PARALLEL-GEAR-≪パラレルギア≫ ~85.714285714異世界生活~

猫田猫宗

エピローグ~約束~

第1話 混沌

【この世の最果て】


 目が覚めるとオレは自身の姿すら見えない暗黒の中にいた。

 前後左右どこを見渡しても真っ暗で、自身がちゃんと立っているのかすら把握できなかった。

 ここが何処で、自身が何者なのかすらわからないが、オレがそこに存在しているって事は理解できた。

 有名どころでいえば、デカルトの「われ思う、ゆえに我あり」というのが適当だろうか。

 すると、前方から見えない『何か』が俺に対して唐突に挨拶を投げかけてきた。

 

『やぁ、目が覚めたようだね』

 少年の様な丸みを帯びた声だった。


「……お前は誰だ?」

 どう考えてもこの状況で、気軽に話しかけてくるこいつはたぶん一番怪しい。

 

『僕は何者でもないよ。ただの通りすがりの美少女さ。暇だったから君にちょっかいを出しに来ただけ』

 ―――少年の声で語る。

 美少女と言っておきながら、声は少年の様に聞こえる。

 まぁ、幼年期は男女の差なんてそこまでないか………


「………いやさ、どう考えてもお前怪しいじゃん? ってか、声は出せるけど身体が動かないんだよね、オレ今どんな状態なんだ?」

 先程から、何とか動こうと試みているのだけど全く身体が動かない。

 

『君は「一言も」喋ていないよ。それに、君はもう死んでいるんだから五感なんてものはもうないよ』


「は? いや、今普通に声聞こえてるんだけど?」

 

『そう君が認識しているだけであって実際は、もう君の肉体は消失しているんだよね。ここにあるのは魂だけ。事実、君は自分が「何者」かすら忘れているんじゃないかな?』


―――少女の声で語る。


 話している内容に関しては今のオレの状況に合致する。

 そう、オレは自分の事を思い出せないのである。

 ただ、ここで容易に「こいつ」の話を信じるほど、俺は馬鹿じゃない。

 

「……にわかには信じがたいけど仮に、オレが死んでいるって言うのなら教えてくれないか。『オレ』は何者で、ここは『何処』なのかを」


 とりあえずは、「こいつ」は何者なのか、という疑念は置いておこう。

 出来る限りの情報を聞き出したいところではあるが、強欲は時に自身の破滅を呼ぶ。

 慎重に行こうか。 


『今となっては私はただの「ひまじん」だからね、君の質問に気前よく答えよう。まず、君の名前は「ホシマケイ」そして、ここはこの世の果ての果て、概念含めた全ての存在の終焉を唄う場所、言うなれば「エンド」と言った所かな』


 俺の名前は「ホシマケイ」って言うのか。

 ………ちょっと、キノコの名前っぽいな。

 そして、ここは「エンド」………うん。多分ろくな場所じゃないね。


「な、なるほど。それで、『終わった』存在である俺に、コンタクトを取って来たって事は何か要件があるんじゃないのか? 結局、お前が何者なのかはわからなかったけど、たぶんオレを『起こした』のはお前だろ?」

 

 ここが「終わる場所」と仮定するのなら、そもそもオレは「終わって」いなければならない。

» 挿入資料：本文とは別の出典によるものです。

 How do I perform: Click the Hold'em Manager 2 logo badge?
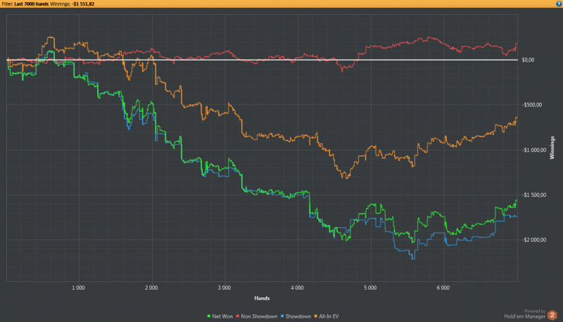552,316
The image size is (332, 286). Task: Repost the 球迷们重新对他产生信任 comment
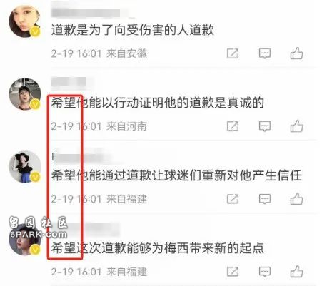(233, 199)
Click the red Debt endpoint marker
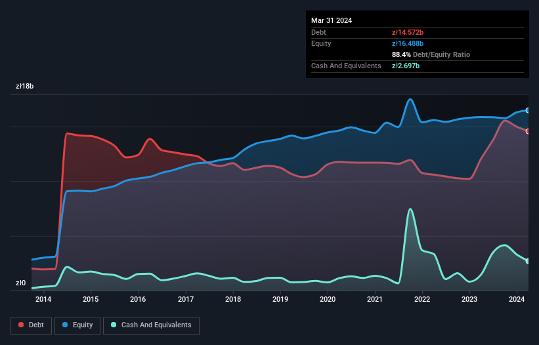The image size is (539, 345). tap(528, 131)
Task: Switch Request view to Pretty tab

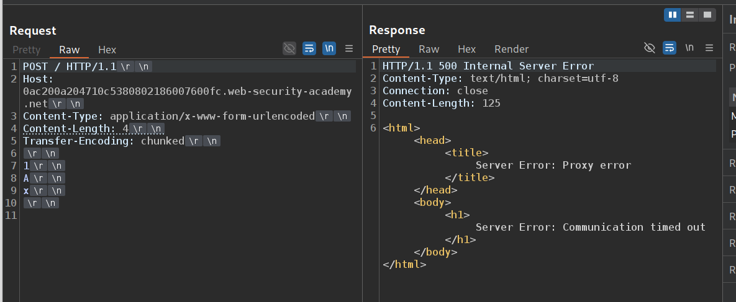Action: coord(26,50)
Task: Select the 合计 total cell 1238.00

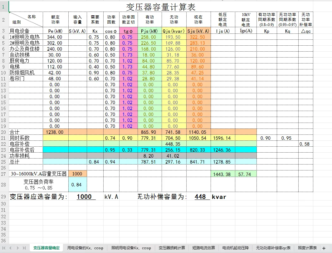Action: [x=55, y=132]
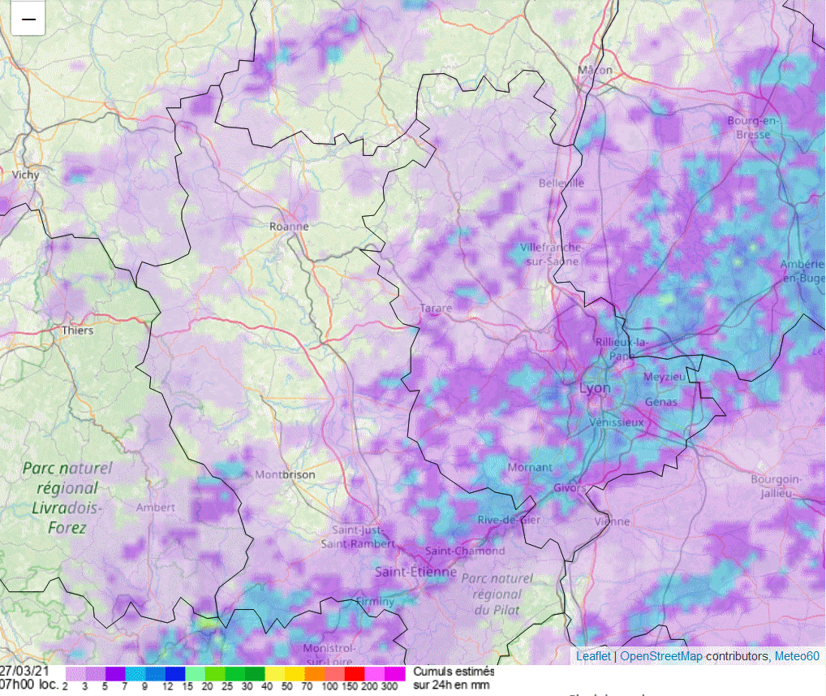
Task: Click the red 150 mm legend swatch
Action: click(354, 674)
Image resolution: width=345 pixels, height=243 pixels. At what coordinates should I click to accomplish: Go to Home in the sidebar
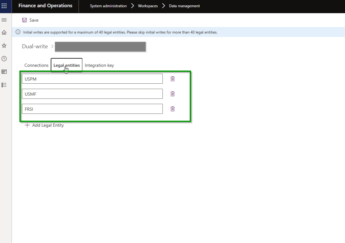click(x=4, y=33)
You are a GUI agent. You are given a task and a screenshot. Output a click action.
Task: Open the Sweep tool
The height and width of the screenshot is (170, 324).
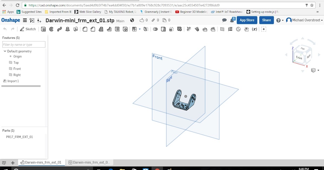[x=59, y=29]
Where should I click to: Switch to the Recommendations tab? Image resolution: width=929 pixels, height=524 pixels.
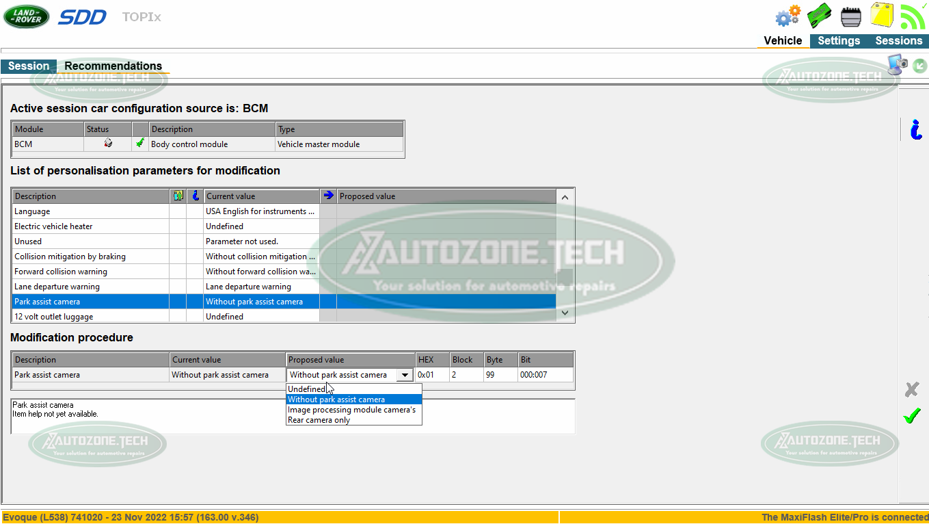click(112, 66)
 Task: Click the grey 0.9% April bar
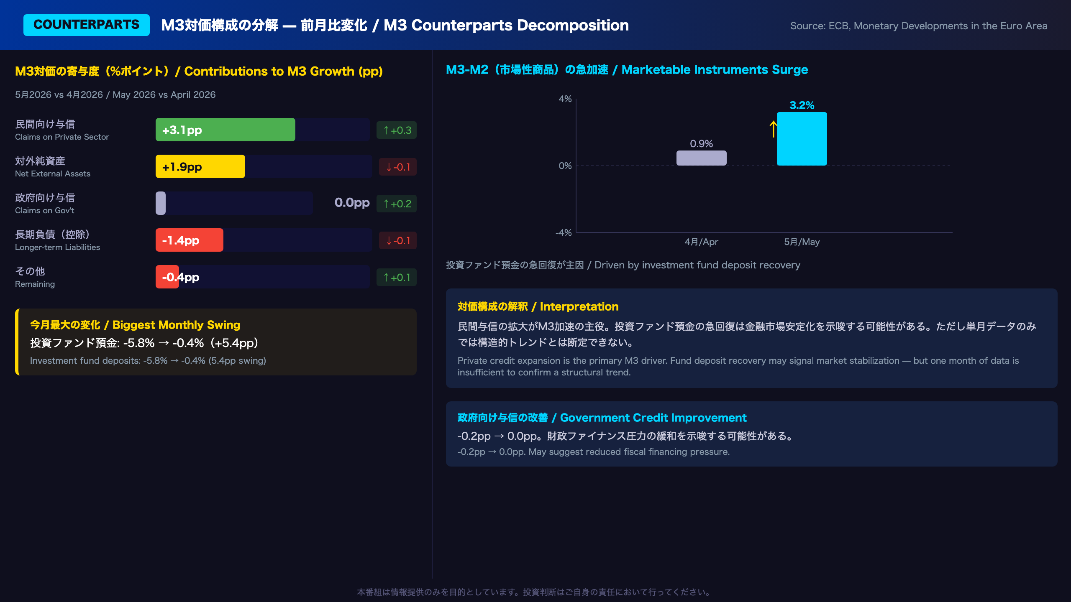click(x=702, y=158)
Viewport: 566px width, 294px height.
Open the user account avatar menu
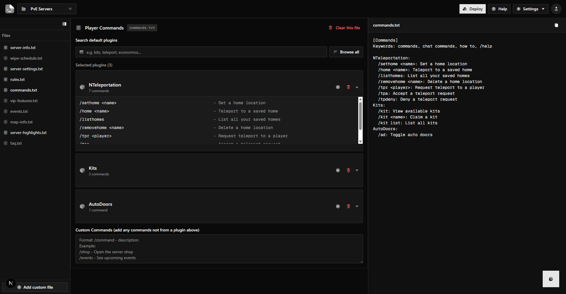(556, 9)
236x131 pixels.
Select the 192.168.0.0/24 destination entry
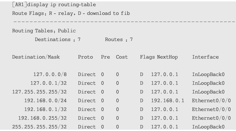46,101
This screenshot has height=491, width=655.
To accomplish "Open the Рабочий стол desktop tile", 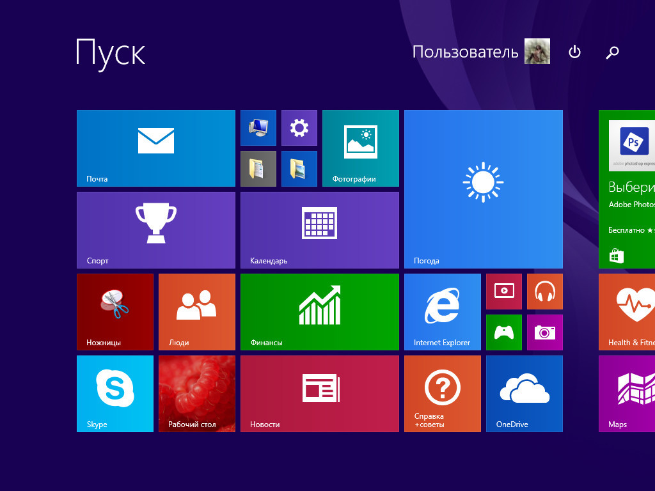I will pyautogui.click(x=197, y=393).
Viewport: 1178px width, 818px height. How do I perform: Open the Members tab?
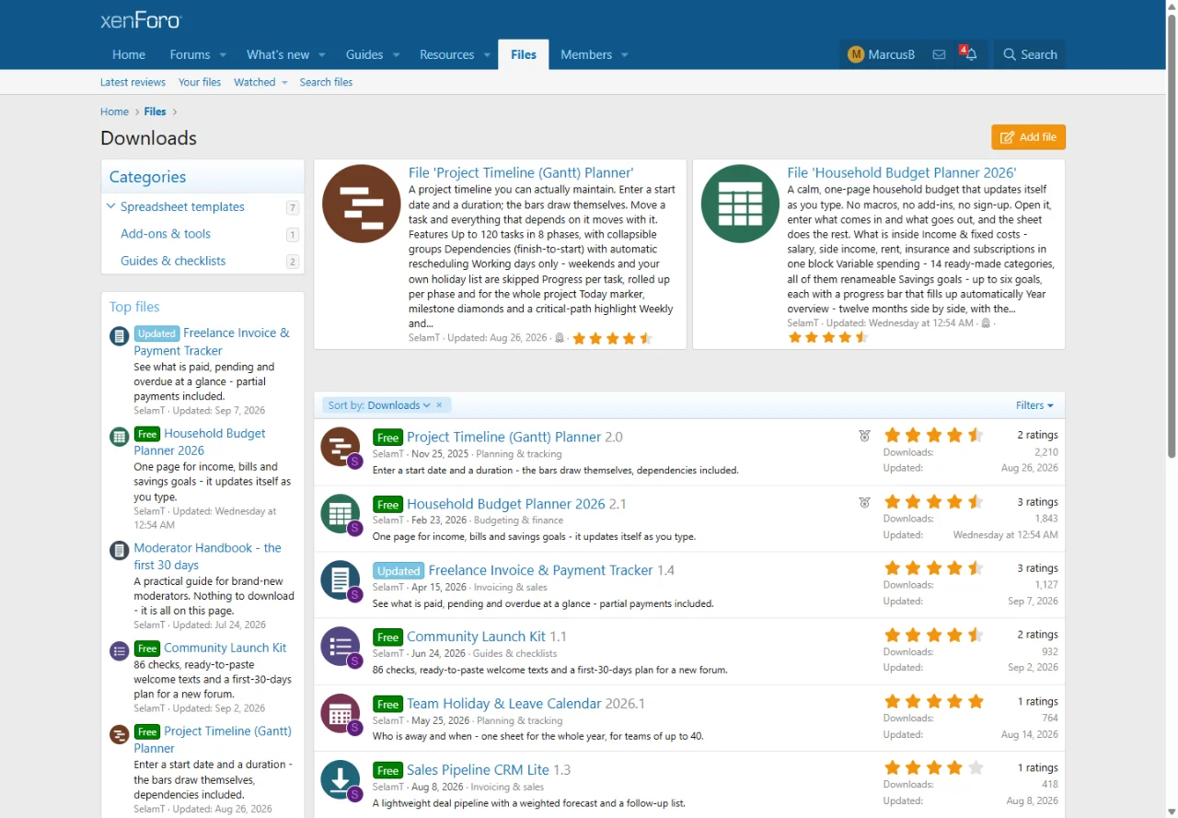[586, 54]

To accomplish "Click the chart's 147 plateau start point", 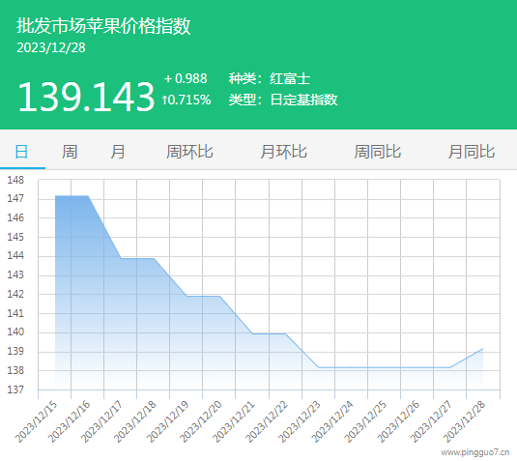I will (55, 196).
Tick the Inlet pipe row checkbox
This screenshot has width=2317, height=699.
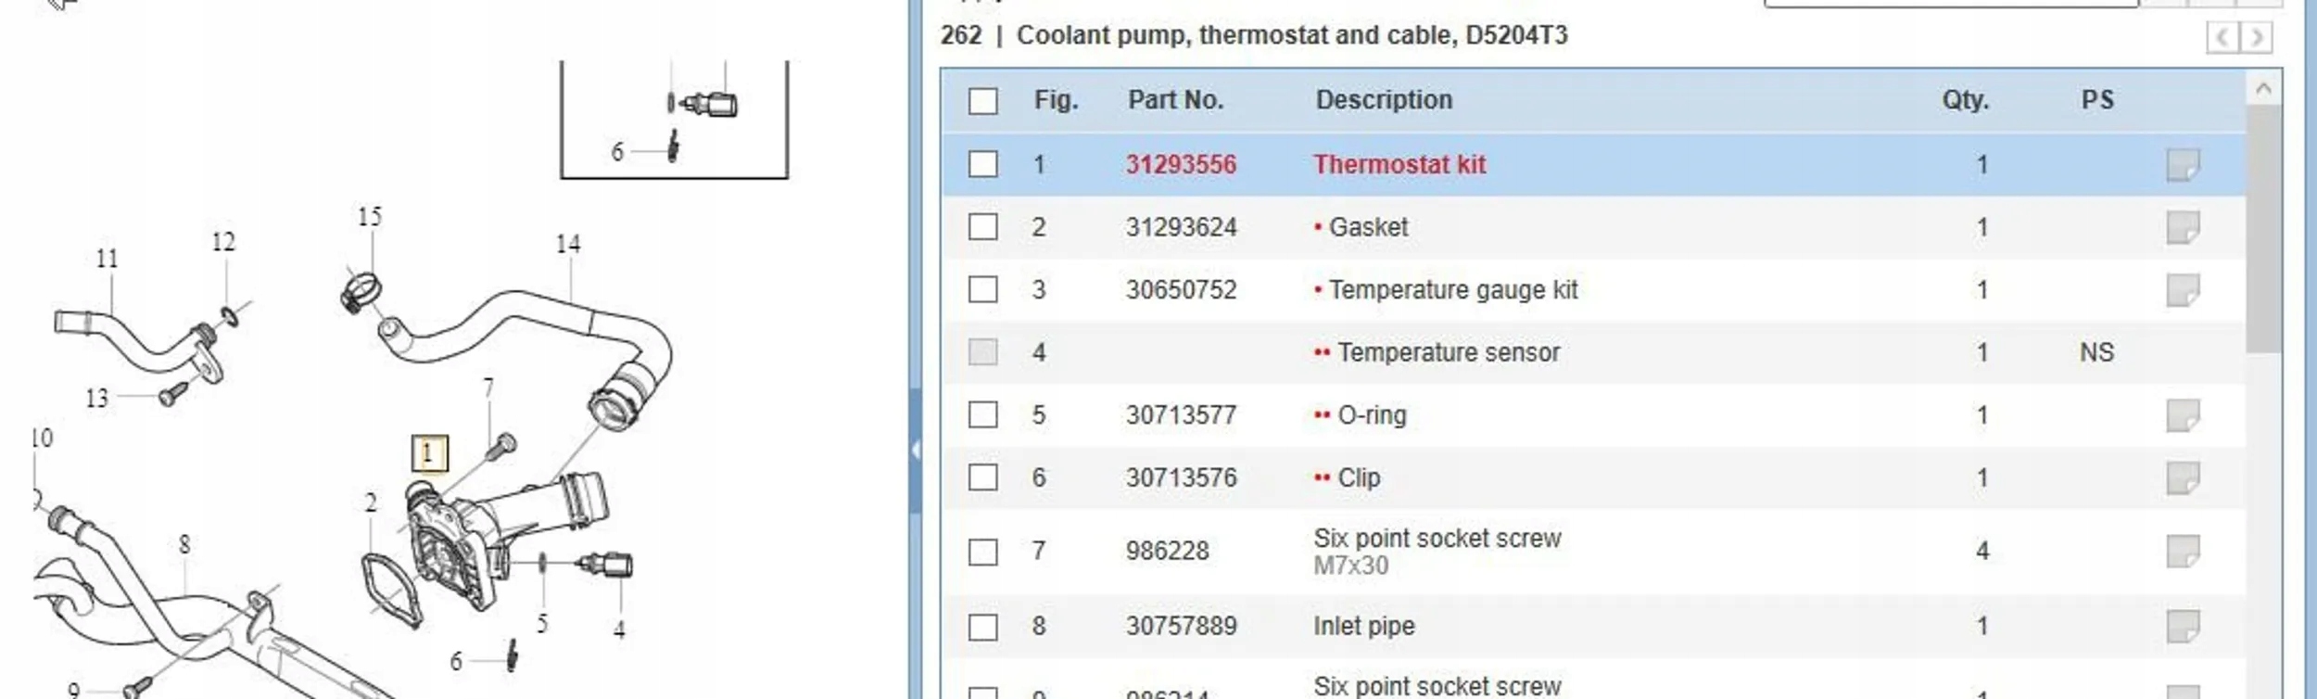pyautogui.click(x=982, y=627)
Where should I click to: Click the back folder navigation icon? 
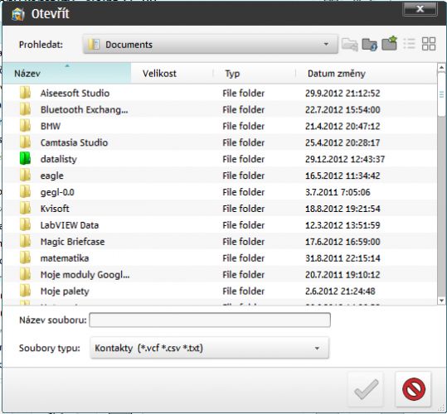[350, 45]
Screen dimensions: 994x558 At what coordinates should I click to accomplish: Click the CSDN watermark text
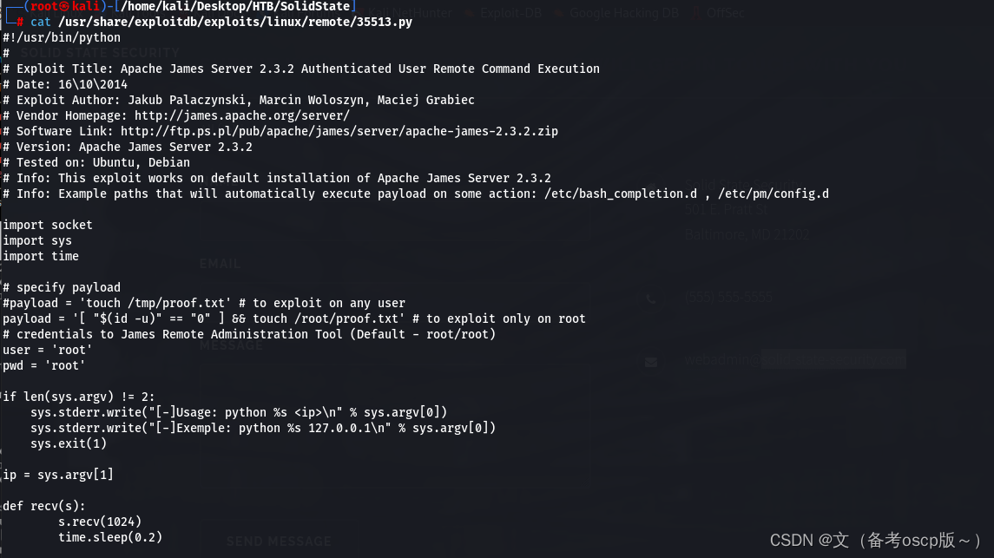coord(876,540)
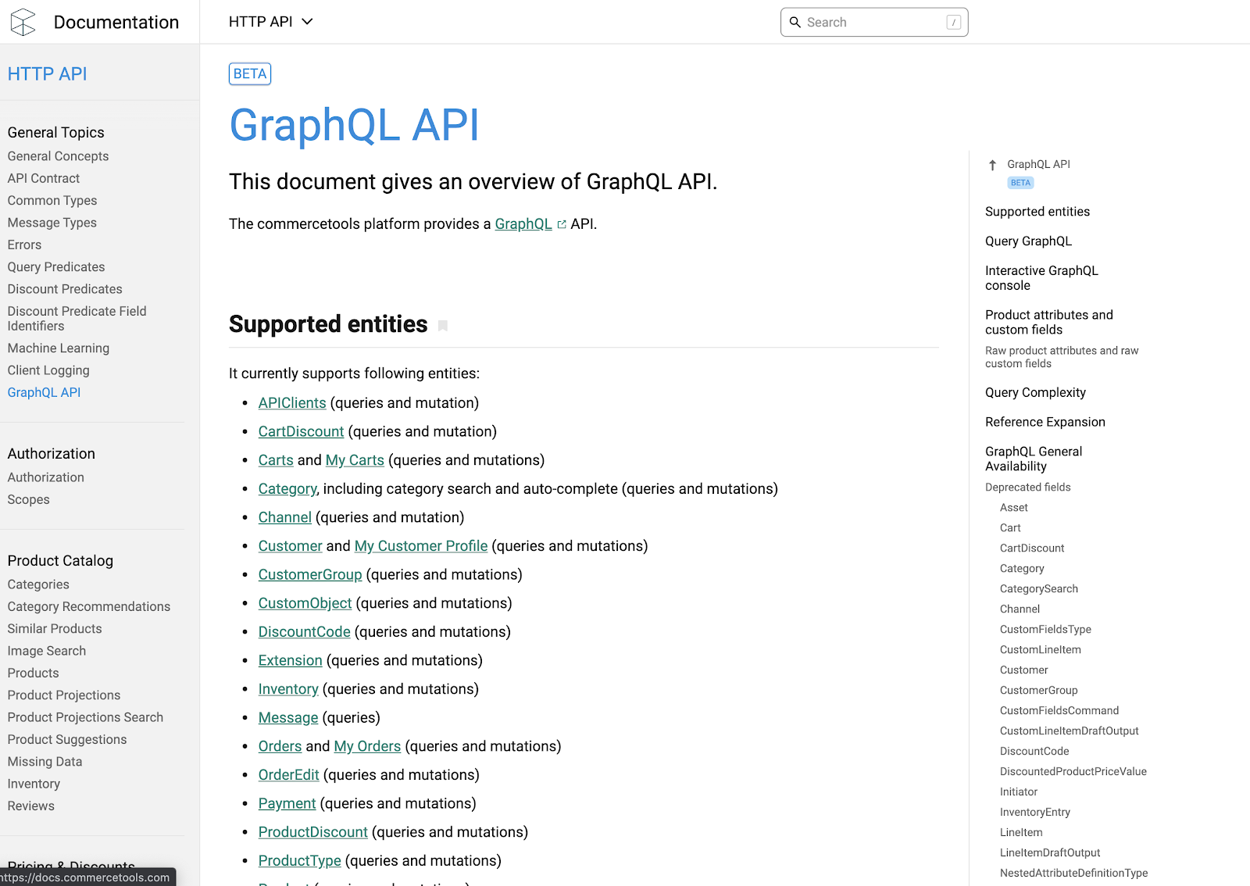The image size is (1250, 886).
Task: Open the HTTP API section heading in sidebar
Action: pyautogui.click(x=47, y=73)
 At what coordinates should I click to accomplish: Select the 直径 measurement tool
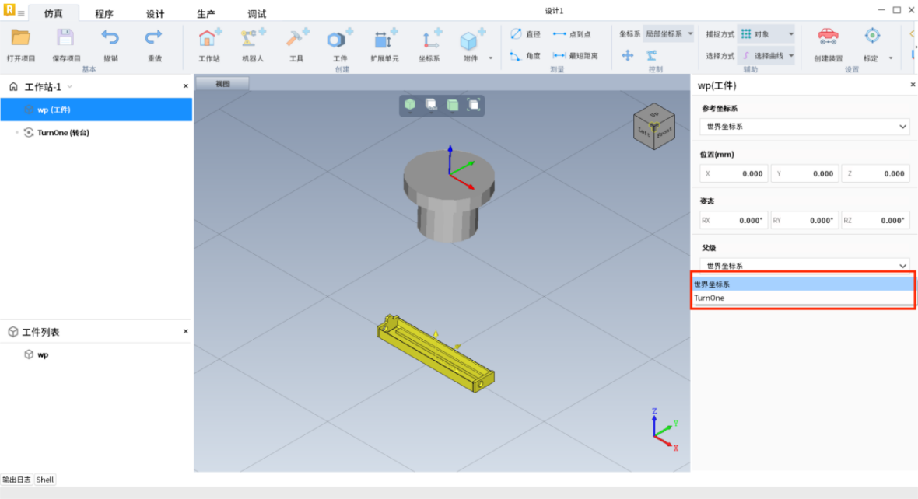pos(525,34)
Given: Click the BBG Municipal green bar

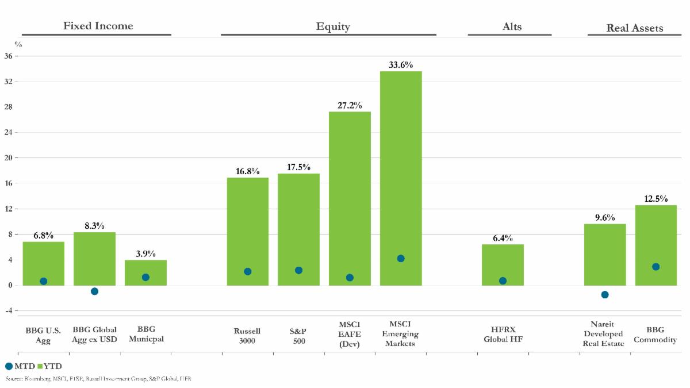Looking at the screenshot, I should point(145,269).
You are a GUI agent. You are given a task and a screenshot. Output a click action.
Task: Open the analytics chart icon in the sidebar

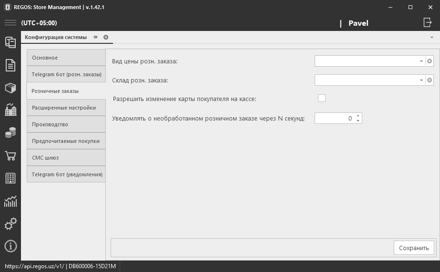pos(10,201)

 そうなっていない時点でこいつが嘘を言っているか、もしくは「例外」的な力が働いているか、の二択といったところだろう。


『正解だ。実は、君にいくつか頼み事があってね。それと、私は嘘は言っていないよ。嘘をつくのは人間くらいだろうからね。』


 ………成程、オレが喋っていないってのは本当っぽいな。

 こいつが人の心を読めるって可能性があるにはあるが、わざわざこのタイミングで嘘をつくメリットは薄いだろう。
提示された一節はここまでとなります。